The eponymous “silence” that Endō writes of so disturbingly is the silence of God amid the trials and spiritual agony of the book’s protagonist, Father Sebastião Rodrigues, S.J. It is not a holy silence; it is the missionary’s feeling of utter abandonment by God.

Did I mention that this is the single most disturbing book I have ever read in my life?

In a remarkably sympathetic and incisive commentary on the book (and the film) Lieutenant Geoff Jablonski, writing for the Lepanto Institute, tries his best to hold up whatever elements in both are salvageable. However, he agrees with other Catholic commentators — e.g., John Paul Meehan in Martyrs Know Apostasy Can Not Be Justified — that apostasy can never be justified under any circumstances. Alarmingly, some so-called conservative Catholics were perfectly willing to justify apostasy (or apparent apostasy) in the comments section of Prof. Meehan’s article, where your humble servant found himself in a bit of a dustup last year. In these days of sentimental theology, what should one expect?

The subsequent history of those priests whom we learn have stepped on the fumi-e are no more heroic than their act of external apostasy. For they go on to live respectable lives in Japan (they are forbidden to leave), take Japanese wives, and work against the interests of Christianity in the land they had formerly worked to evangelize. In other words, this is real apostasy, not merely a dissimulation. Scorsese apparently parted from the book in this regard by giving the film a clever surprise ending; but, as Geoff Jablonski points out, this is still not morally satisfactory.

There is Catholic heroism in the book, and one of the missionaries dies in an attempt to save his spiritual children who are being drowned to death. In his admirable attempt at reading lessons of genuine Catholic spirituality into Endō’s work, Lieutenant Jablonski contrasts the heroism and spiritual solidity of this missionary with the prideful self-reliance of Father Rodrigues, whose behavior is considerably less than heroic. How accurate this reading is to Endō’s intention nobody can say, since Endō (who is a great artist) is himself quite silent on the matter.

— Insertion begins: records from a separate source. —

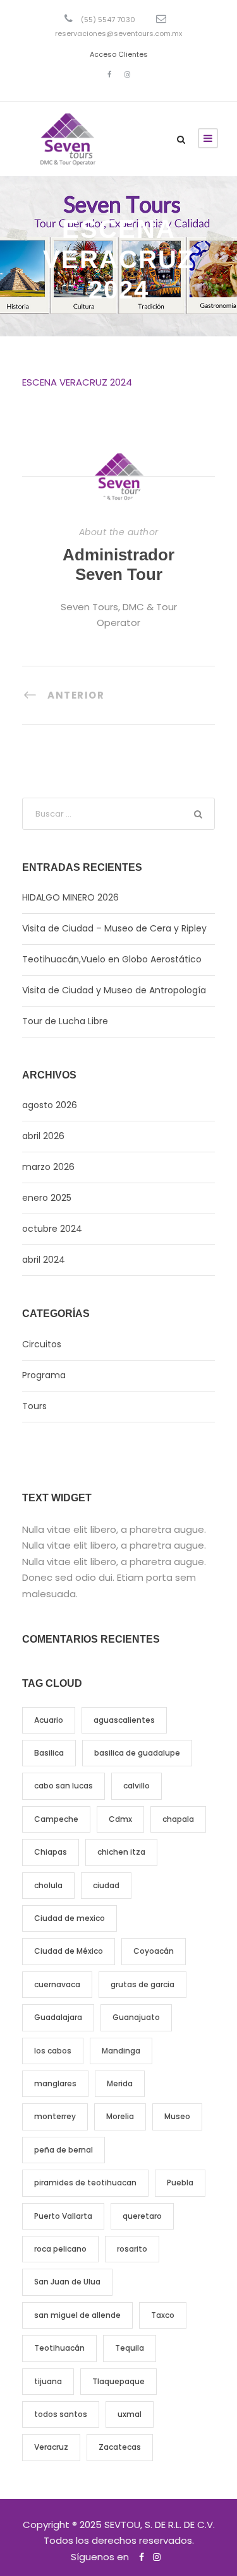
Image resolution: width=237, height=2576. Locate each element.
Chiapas (50, 1851)
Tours (34, 1406)
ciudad (106, 1885)
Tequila (129, 2348)
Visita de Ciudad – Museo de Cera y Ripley (114, 928)
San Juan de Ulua (67, 2281)
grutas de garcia (142, 1984)
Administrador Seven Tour (118, 564)
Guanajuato (136, 2017)
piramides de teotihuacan (85, 2182)
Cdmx (120, 1819)
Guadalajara (58, 2017)
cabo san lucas (63, 1785)
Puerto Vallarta (63, 2216)
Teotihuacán (59, 2348)
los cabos (52, 2050)
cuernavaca (57, 1984)
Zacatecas (120, 2447)
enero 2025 (46, 1197)
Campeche (56, 1819)
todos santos (60, 2414)
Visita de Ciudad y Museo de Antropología (114, 990)
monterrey (55, 2116)
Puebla (180, 2182)
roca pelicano (60, 2248)
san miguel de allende (77, 2315)
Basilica (49, 1752)
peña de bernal (63, 2149)
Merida (120, 2083)
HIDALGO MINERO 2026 (70, 897)
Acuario (48, 1720)
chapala (178, 1819)
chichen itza (121, 1851)
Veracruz (51, 2447)
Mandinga (121, 2050)
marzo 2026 (48, 1167)
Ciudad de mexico (69, 1918)
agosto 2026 (49, 1105)
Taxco (162, 2315)
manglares (55, 2083)
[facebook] (109, 74)
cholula (48, 1885)
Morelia (120, 2116)
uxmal (130, 2414)
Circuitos (41, 1344)
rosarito (132, 2248)
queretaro (142, 2216)
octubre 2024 (52, 1228)
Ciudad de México (68, 1951)
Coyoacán (153, 1951)
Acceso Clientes (119, 54)
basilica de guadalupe (137, 1752)
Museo (177, 2116)
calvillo (136, 1785)
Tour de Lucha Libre (65, 1021)
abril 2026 (43, 1136)
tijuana (48, 2381)
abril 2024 (43, 1259)
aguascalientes (124, 1720)
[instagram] (127, 74)
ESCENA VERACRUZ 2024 (77, 382)
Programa (44, 1375)
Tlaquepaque (118, 2381)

In the end, whether the evil silence is the fault of Father Sebastião Rodrigues, the character, or Shūsaku Endō, the writer, the silence — and then the shockingly blasphemous breaking of the silence — is not holy; it is evil. It is a silence that drives a man to apostasy. It is a silence that leads him to imagine (or hear, if Endō is to blame) Christ granting permission for apostasy. A triumph of existentialist morality!

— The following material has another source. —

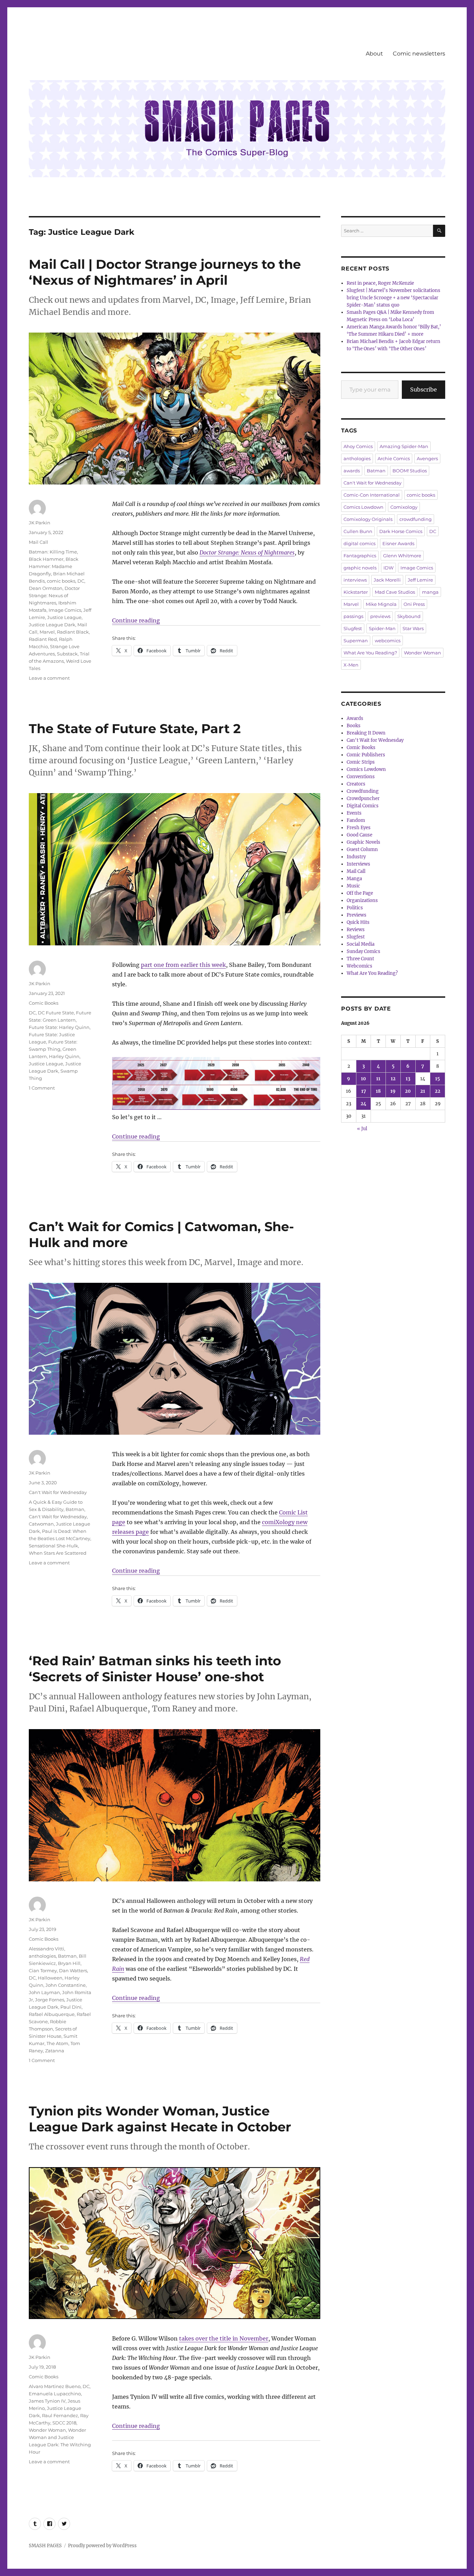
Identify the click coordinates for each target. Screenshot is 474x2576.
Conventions (361, 777)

A holy silence is one that draws close to God. More to the point, it is one that envelopes us in God. It renders His presence, as it were, tangible. Such a silence is informed by, and, in turn, strengthens, the theological and moral virtues. It is a silence that is not solipsistic, narcissistic, indulgent, or even selfish in the least. It is a silence that is ascetical and attentive to God, without the prideful presumption that God is obliged to “speak” to the soul — not, at least, in an audible or extraordinary way. Such silence is described ably by Robert Cardinal Sarah, on page sixty-one of The Power of Silence:

Silence, man’s effort, runs alongside hope, the theological virtue. In reality, the divine power of the theological virtue lifts and directs the human and ascetical impact of silence. Then a second [virtue, this one a] moral virtue appears: fortitude. Its function is to remove the obstacle that prevents the will from obeying reason. Fortitude is active and takes the offensive. The thing is to apply oneself to cultivating this virtue, which drives back all that could prevent man from living in dependence on God. Silence and hope are two conditions allowing fortitude to find its nourishment.

Through this asceticism of silence, how can we not understand and appreciate better the lights offered by these different Bible verses? “When words are many, transgression is not lacking” (Prov 10:19). “He who guards his mouth preserves his life; he who opens wide his lips comes to ruin” (Prov 13:3). “Whoever uses too many words will be loathed” (Sir [Ecclus] 20:8). “I tell you, on the day of judgment men will render account for every careless word they utter” (Mt 12:36). “Make balances and scales for your words, and make a door and a bolt for your mouth. Beware lest you err with your tongue, lest you fall before him who lies in wait” (Sir 28:25-26 [Ecclus 28:29-30]).

May we all progress in the cultivation of holy silence.